La patente de l'année
Le magazine Time décerne le titre d’Homme de l’année depuis 1927 pour souligner la contribution exceptionnelle de certains individus. Il est arrivé que des nominations soient parfois discutables. Par exemple, en 1982, c’est l’ordinateur qui a été nommé Homme de l’année! En 1938, ça avait été Adolf Hitler. Pourtant, ni l’un ni l’autre n’était un être humain.

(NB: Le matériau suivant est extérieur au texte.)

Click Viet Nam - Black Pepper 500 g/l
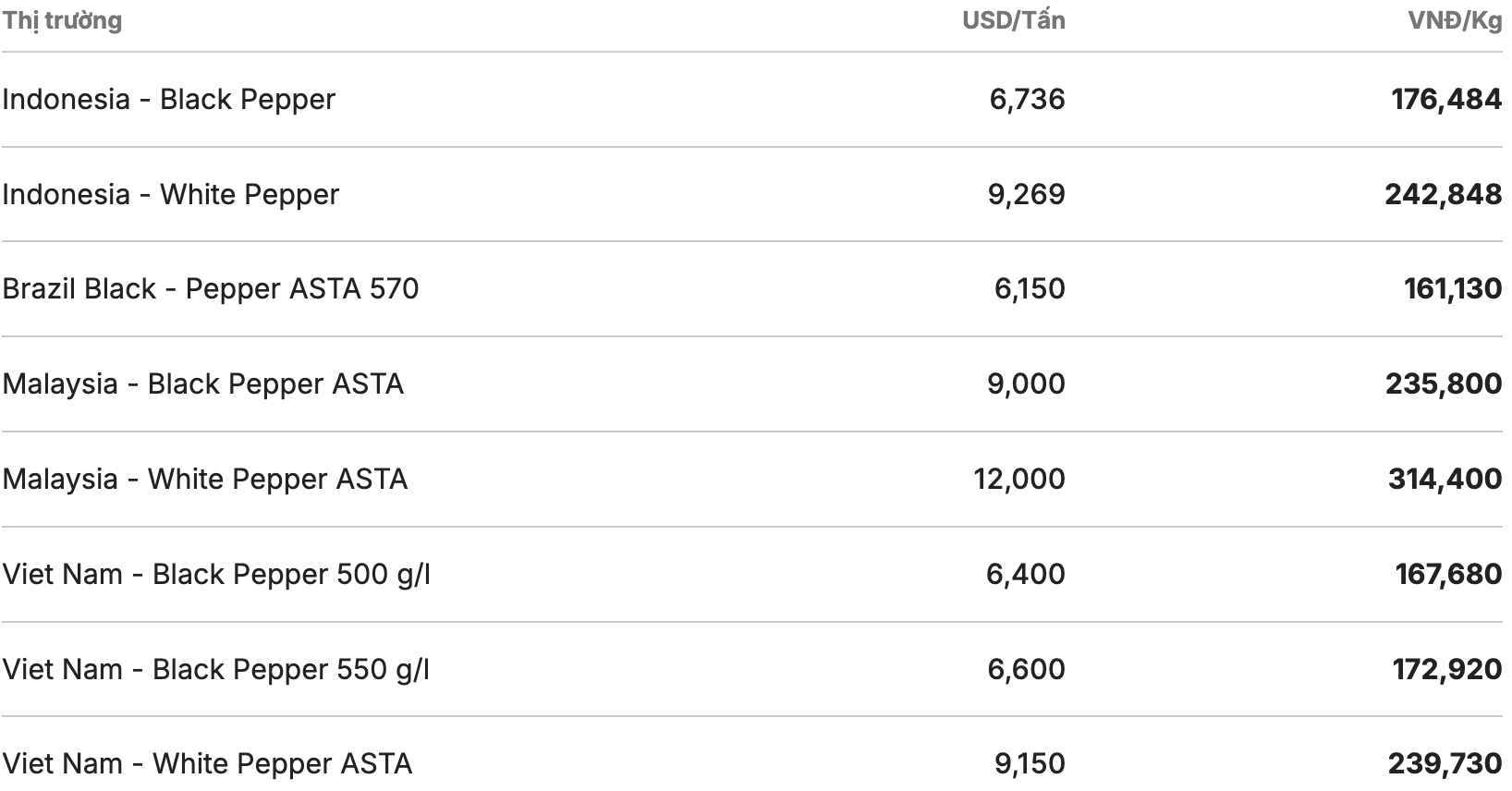The width and height of the screenshot is (1512, 791). point(216,574)
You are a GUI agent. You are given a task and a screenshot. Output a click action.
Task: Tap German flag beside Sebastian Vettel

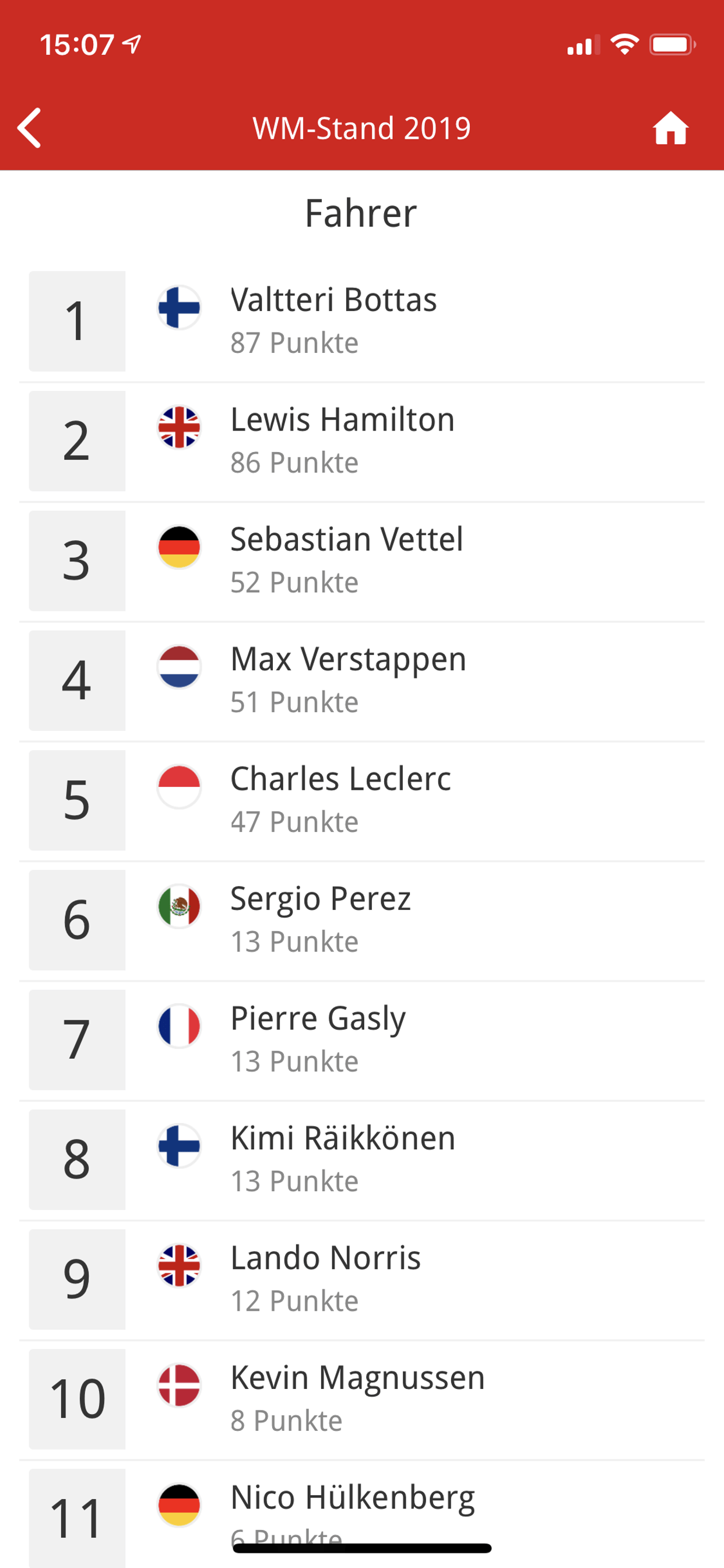coord(179,547)
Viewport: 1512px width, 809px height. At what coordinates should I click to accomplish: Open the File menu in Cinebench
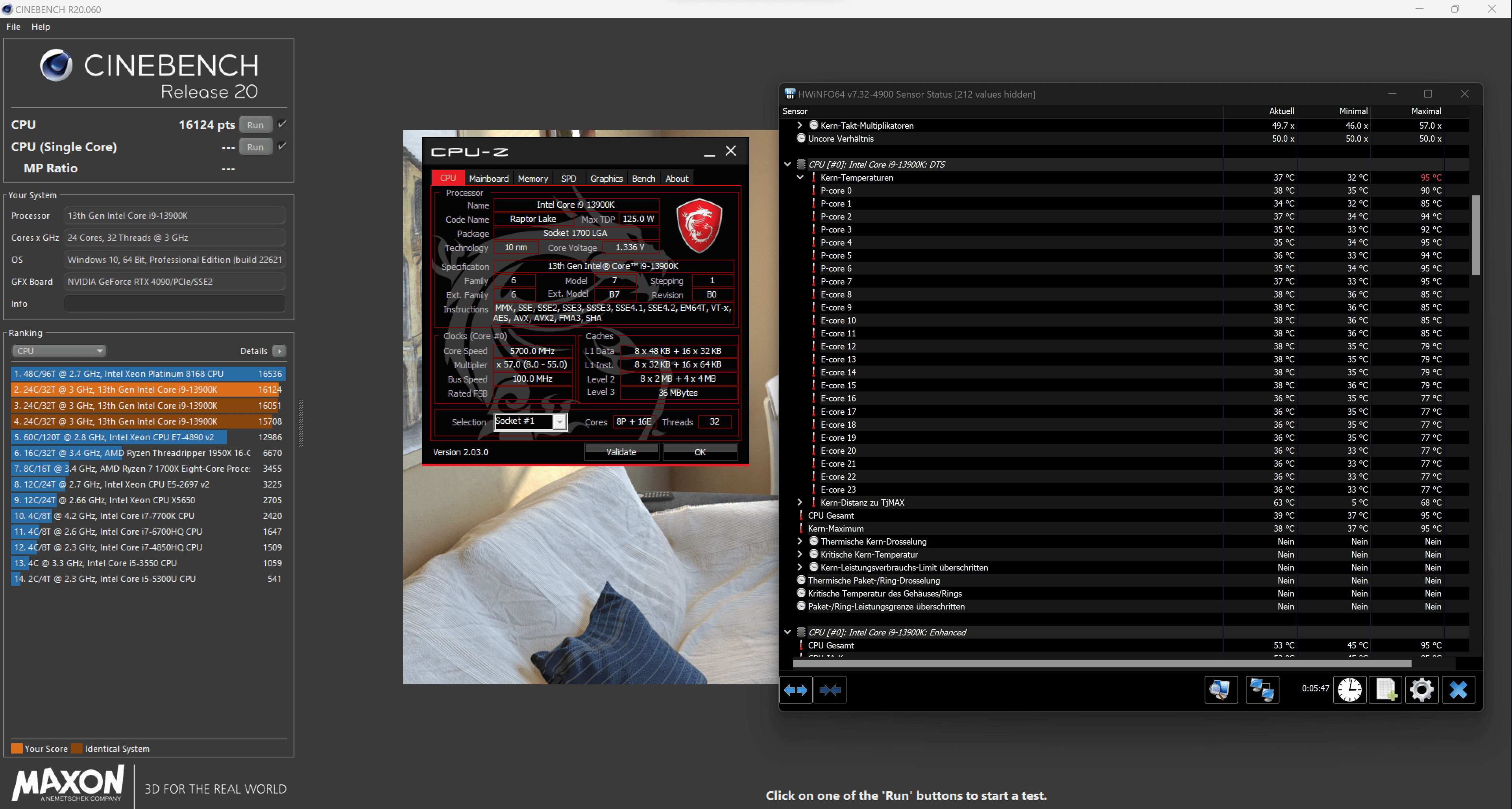point(13,27)
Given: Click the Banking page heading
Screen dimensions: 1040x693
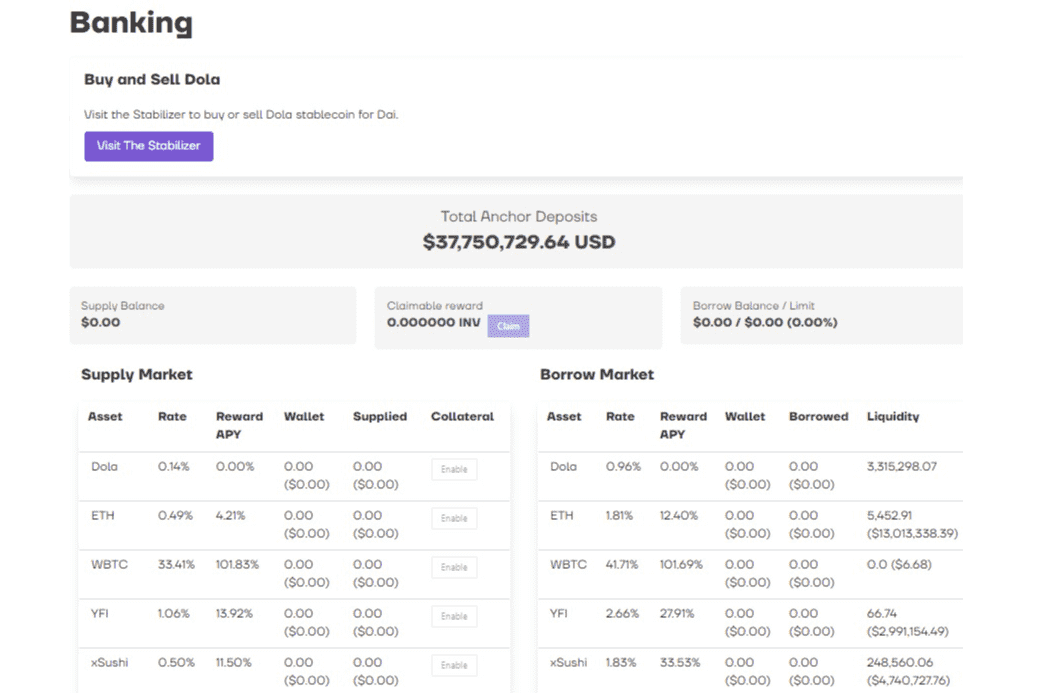Looking at the screenshot, I should (x=131, y=22).
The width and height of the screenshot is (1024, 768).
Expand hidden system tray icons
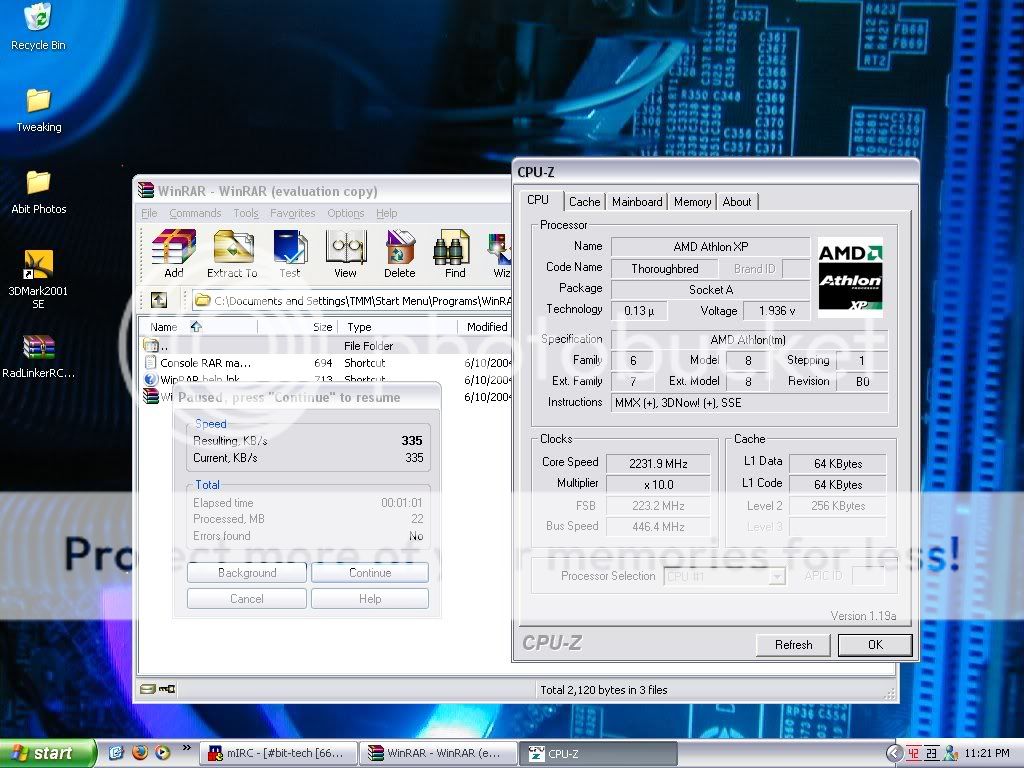pos(895,753)
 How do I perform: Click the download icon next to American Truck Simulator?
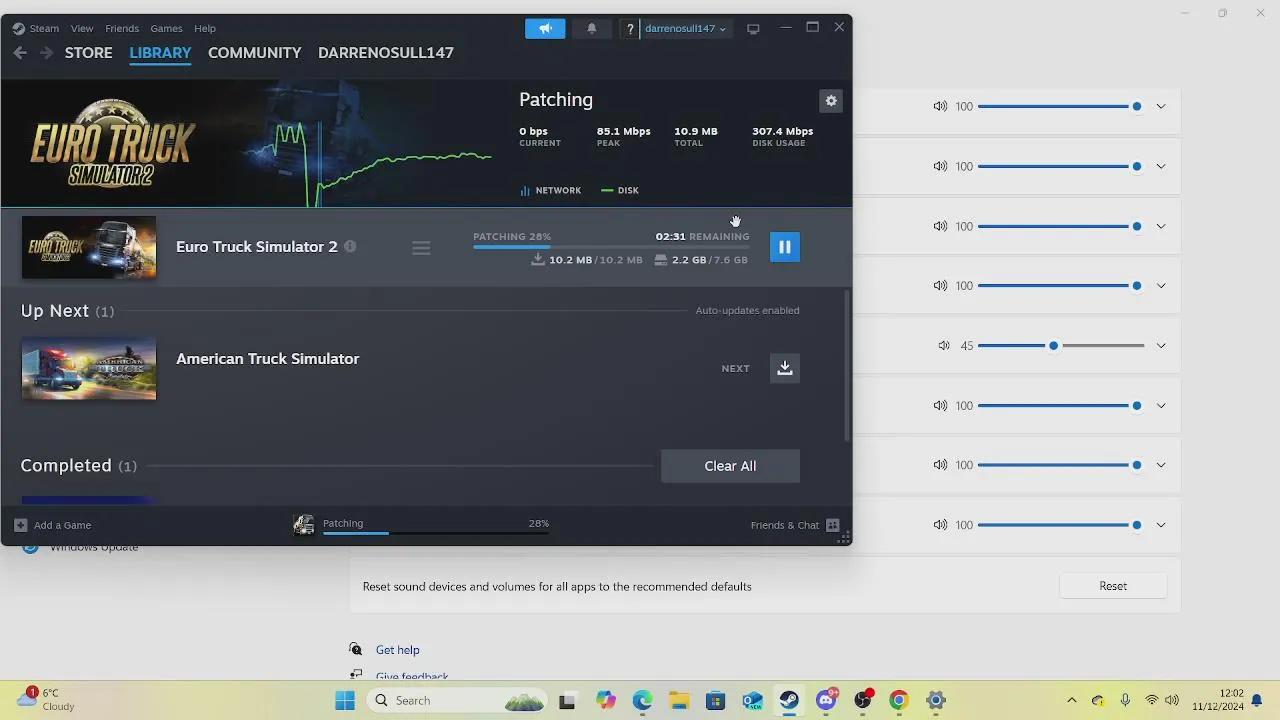pos(784,368)
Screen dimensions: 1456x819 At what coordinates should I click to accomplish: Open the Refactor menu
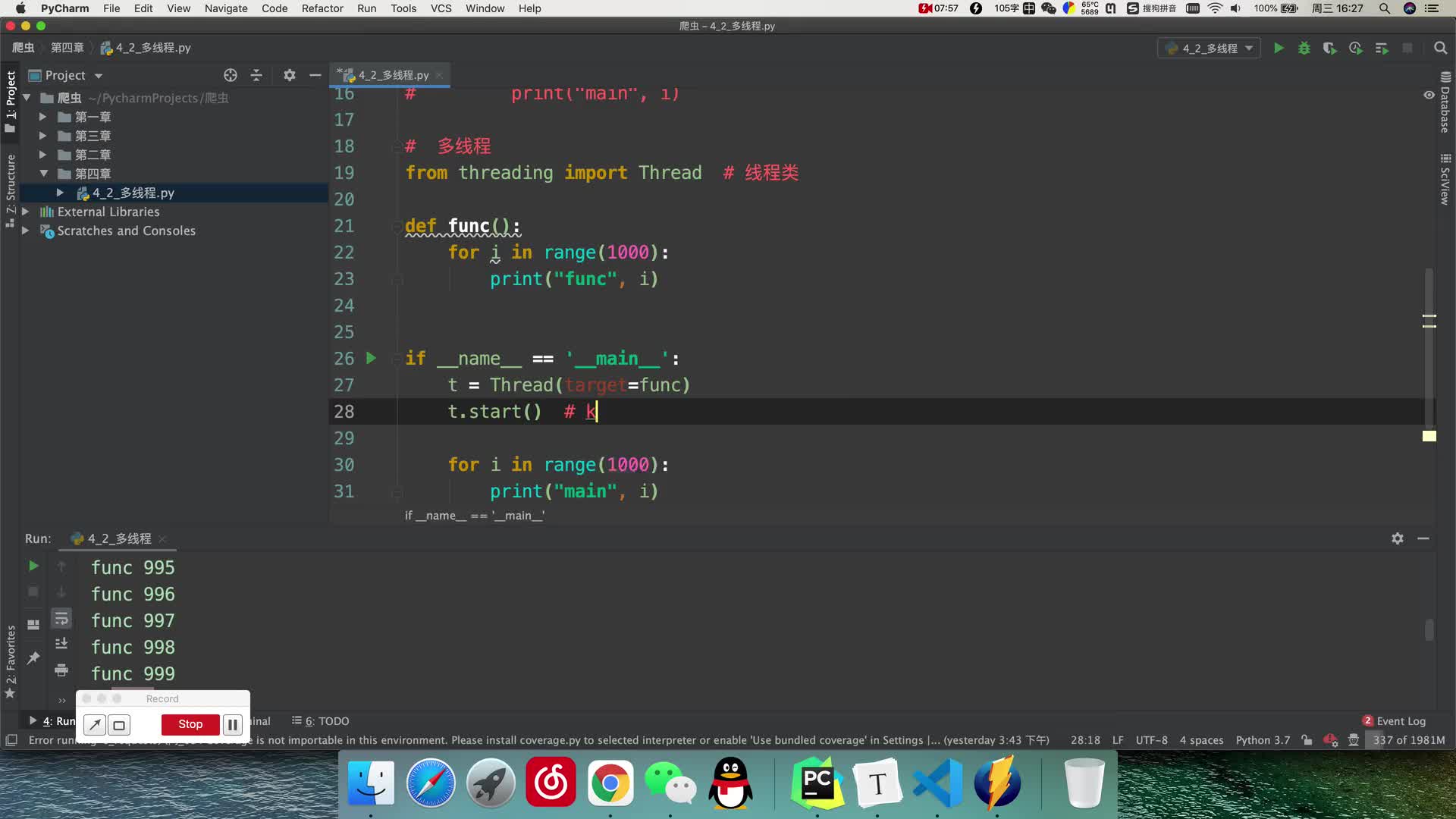(322, 8)
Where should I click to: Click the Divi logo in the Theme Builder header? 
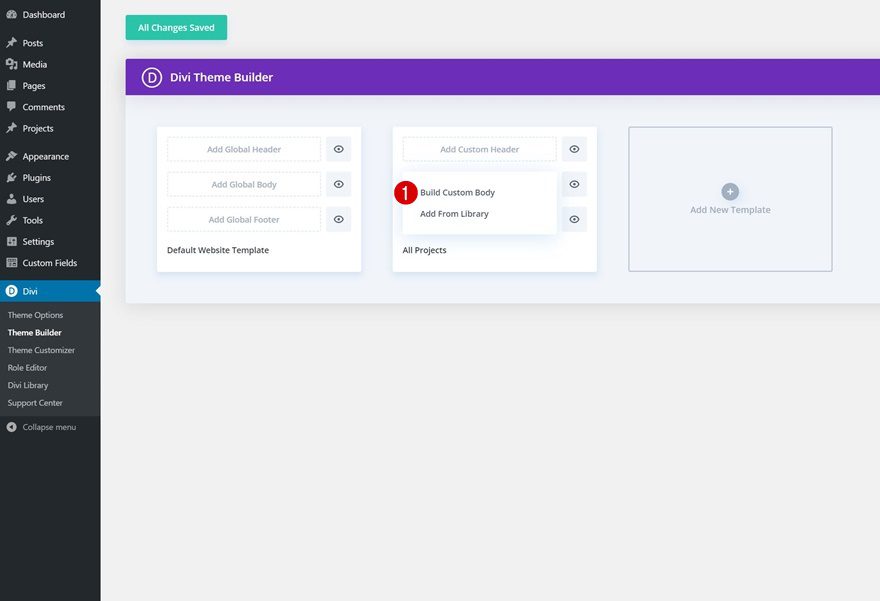[x=151, y=76]
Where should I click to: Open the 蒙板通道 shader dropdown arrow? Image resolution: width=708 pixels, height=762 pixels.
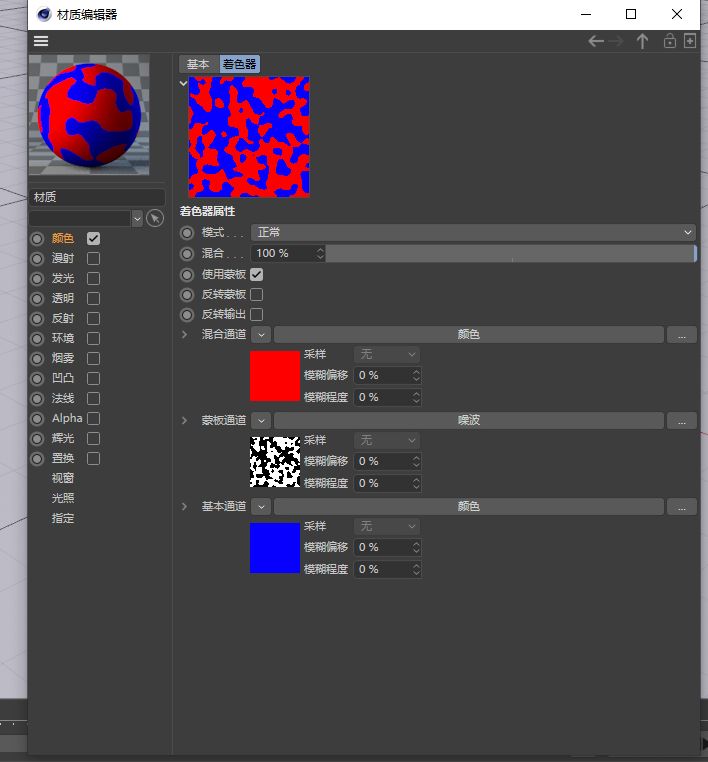tap(260, 420)
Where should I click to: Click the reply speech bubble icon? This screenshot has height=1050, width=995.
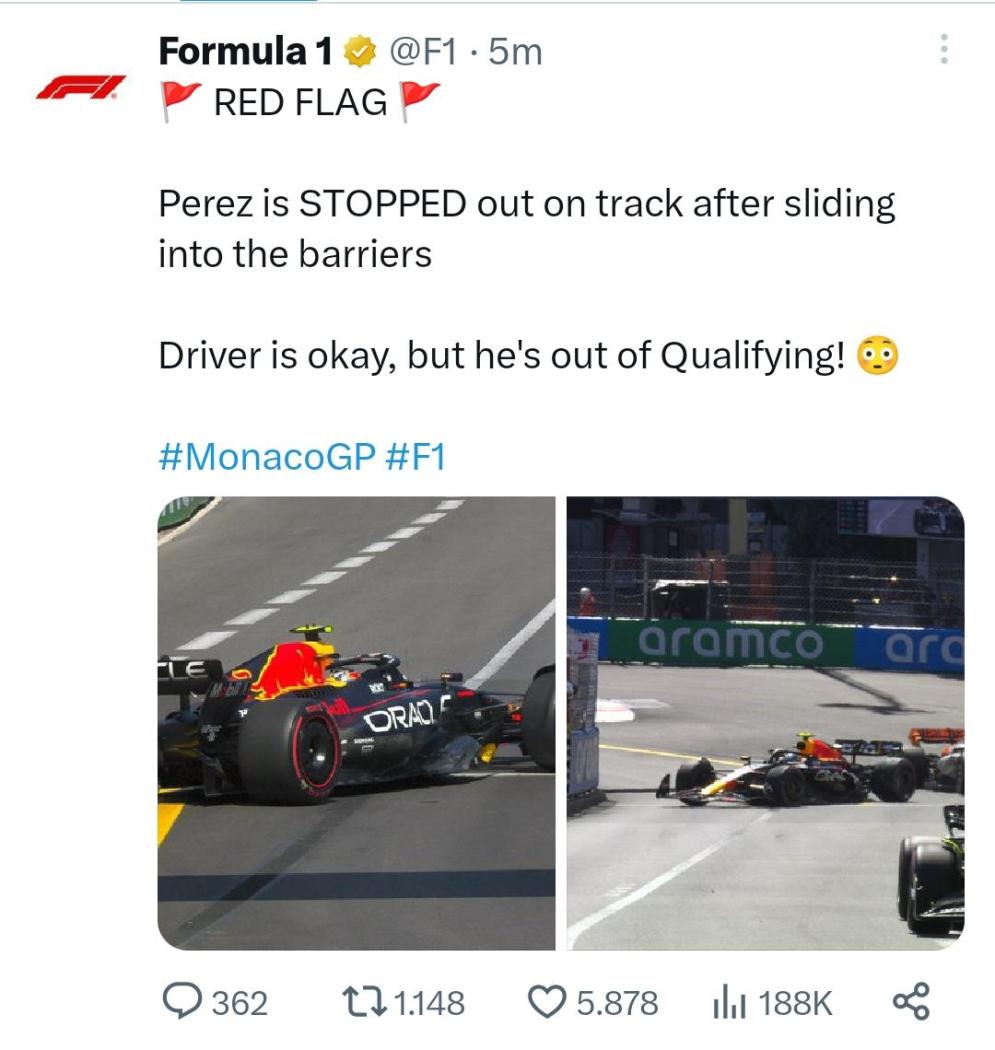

Pour éviter de commettre un impair du genre, je me contenterai de remettre aujourd’hui le titre de Patente de l’année. Une patente, c’est un truc qui n’inspire aucune confiance de prime abord, mais qui finit par fonctionner, au grand étonnement de tous. Et selon moi, s’il y a une patente qui s’est distinguée ici en 2008, c’est sans aucun doute les Célébrations du 400e de la ville de Québec!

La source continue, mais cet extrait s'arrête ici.